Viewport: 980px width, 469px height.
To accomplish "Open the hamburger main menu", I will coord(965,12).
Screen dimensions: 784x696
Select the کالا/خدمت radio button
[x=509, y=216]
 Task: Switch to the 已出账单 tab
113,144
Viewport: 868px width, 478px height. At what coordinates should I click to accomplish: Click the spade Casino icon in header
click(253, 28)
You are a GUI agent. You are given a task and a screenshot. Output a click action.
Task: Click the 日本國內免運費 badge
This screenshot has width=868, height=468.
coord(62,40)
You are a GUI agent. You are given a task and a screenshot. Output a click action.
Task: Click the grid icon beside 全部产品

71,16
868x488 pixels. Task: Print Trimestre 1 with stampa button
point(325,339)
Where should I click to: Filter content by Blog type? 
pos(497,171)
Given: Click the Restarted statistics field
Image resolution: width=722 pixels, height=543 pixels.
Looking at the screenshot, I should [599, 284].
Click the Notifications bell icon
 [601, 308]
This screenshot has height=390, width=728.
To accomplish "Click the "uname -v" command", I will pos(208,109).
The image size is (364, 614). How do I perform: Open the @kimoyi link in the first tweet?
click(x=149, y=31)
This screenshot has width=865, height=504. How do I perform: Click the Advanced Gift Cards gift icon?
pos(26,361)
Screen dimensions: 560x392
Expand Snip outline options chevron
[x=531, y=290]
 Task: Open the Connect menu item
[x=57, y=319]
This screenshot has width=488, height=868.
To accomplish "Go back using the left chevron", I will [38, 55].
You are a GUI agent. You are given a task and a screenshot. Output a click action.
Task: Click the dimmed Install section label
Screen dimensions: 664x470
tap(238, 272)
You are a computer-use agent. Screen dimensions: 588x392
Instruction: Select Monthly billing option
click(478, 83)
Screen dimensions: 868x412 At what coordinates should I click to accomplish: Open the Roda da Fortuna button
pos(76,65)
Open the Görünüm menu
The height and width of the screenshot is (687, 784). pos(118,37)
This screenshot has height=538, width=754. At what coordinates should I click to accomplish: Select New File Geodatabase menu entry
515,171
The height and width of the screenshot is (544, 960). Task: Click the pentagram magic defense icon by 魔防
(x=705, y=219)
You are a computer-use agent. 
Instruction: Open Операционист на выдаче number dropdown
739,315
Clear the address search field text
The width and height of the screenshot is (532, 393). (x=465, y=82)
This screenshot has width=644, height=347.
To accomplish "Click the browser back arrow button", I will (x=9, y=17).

ABOUT THIS TASK
Set down the entire listing above again, word for word.

OUTPUT FOR THIS TASK
Viewport: 980px width, 469px height.
To accomplish "Open the hamburger main menu", I will coord(965,12).
Screen dimensions: 784x696
Select the کالا/خدمت radio button
[x=509, y=216]
 Task: Switch to the 已出账单 tab
113,144
Viewport: 868px width, 478px height. At what coordinates should I click to accomplish: Click the spade Casino icon in header
click(253, 28)
You are a GUI agent. You are given a task and a screenshot. Output a click action.
Task: Click the 日本國內免運費 badge
This screenshot has width=868, height=468.
coord(62,40)
You are a GUI agent. You are given a task and a screenshot. Output a click action.
Task: Click the grid icon beside 全部产品

71,16
868x488 pixels. Task: Print Trimestre 1 with stampa button
point(325,339)
Where should I click to: Filter content by Blog type? 
pos(497,171)
Given: Click the Restarted statistics field
Image resolution: width=722 pixels, height=543 pixels.
Looking at the screenshot, I should [599, 284].
Click the Notifications bell icon
 [601, 308]
This screenshot has height=390, width=728.
To accomplish "Click the "uname -v" command", I will pos(208,109).
The image size is (364, 614). How do I perform: Open the @kimoyi link in the first tweet?
click(x=149, y=31)
This screenshot has width=865, height=504. How do I perform: Click the Advanced Gift Cards gift icon?
pos(26,361)
Screen dimensions: 560x392
Expand Snip outline options chevron
[x=531, y=290]
 Task: Open the Connect menu item
[x=57, y=319]
This screenshot has width=488, height=868.
To accomplish "Go back using the left chevron", I will [38, 55].
You are a GUI agent. You are given a task and a screenshot. Output a click action.
Task: Click the dimmed Install section label
Screen dimensions: 664x470
tap(238, 272)
You are a computer-use agent. Screen dimensions: 588x392
Instruction: Select Monthly billing option
click(478, 83)
Screen dimensions: 868x412 At what coordinates should I click to accomplish: Open the Roda da Fortuna button
pos(76,65)
Open the Görünüm menu
The height and width of the screenshot is (687, 784). pos(118,37)
This screenshot has height=538, width=754. At what coordinates should I click to accomplish: Select New File Geodatabase menu entry
515,171
The height and width of the screenshot is (544, 960). Task: Click the pentagram magic defense icon by 魔防
(x=705, y=219)
You are a computer-use agent. 
Instruction: Open Операционист на выдаче number dropdown
739,315
Clear the address search field text
The width and height of the screenshot is (532, 393). (x=465, y=82)
This screenshot has width=644, height=347.
To accomplish "Click the browser back arrow button", I will (x=9, y=17).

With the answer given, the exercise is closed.